Collect every line of the items below that contains the word "located", with case counting.
═════ INPUT DATA
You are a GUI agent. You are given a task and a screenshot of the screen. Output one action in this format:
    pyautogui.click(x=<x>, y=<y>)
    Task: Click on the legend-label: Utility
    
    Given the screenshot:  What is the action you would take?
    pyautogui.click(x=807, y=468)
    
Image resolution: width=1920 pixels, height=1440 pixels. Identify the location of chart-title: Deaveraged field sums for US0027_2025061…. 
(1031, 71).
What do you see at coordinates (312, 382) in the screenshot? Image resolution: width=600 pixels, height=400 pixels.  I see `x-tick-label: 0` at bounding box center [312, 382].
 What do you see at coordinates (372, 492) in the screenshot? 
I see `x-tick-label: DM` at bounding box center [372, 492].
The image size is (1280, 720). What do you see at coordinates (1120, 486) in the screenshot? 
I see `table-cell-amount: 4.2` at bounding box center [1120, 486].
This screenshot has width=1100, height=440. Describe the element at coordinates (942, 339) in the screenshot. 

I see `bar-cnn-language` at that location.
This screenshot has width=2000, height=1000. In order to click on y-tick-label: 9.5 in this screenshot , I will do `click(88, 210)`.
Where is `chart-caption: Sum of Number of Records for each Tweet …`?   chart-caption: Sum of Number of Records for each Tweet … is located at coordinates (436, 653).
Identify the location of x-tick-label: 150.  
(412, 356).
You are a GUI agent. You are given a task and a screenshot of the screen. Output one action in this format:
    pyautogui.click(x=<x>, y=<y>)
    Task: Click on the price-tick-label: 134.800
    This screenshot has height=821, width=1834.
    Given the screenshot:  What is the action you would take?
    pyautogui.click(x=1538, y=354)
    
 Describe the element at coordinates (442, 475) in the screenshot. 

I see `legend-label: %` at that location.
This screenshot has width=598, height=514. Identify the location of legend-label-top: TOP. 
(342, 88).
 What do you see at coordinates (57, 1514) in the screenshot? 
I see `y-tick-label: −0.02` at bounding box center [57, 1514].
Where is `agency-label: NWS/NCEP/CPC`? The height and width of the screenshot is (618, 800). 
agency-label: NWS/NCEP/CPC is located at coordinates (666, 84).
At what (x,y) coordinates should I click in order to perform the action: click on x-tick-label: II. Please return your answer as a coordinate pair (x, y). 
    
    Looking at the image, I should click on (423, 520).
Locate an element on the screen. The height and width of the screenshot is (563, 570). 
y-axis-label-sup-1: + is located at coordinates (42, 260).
══════════
> RESULT FOR THIS EXERCISE:
Where is `chart-caption: Sum of Number of Records for each Tweet …`?   chart-caption: Sum of Number of Records for each Tweet … is located at coordinates (436, 653).
agency-label: NWS/NCEP/CPC is located at coordinates (666, 84).
y-axis-label-sup-1: + is located at coordinates (42, 260).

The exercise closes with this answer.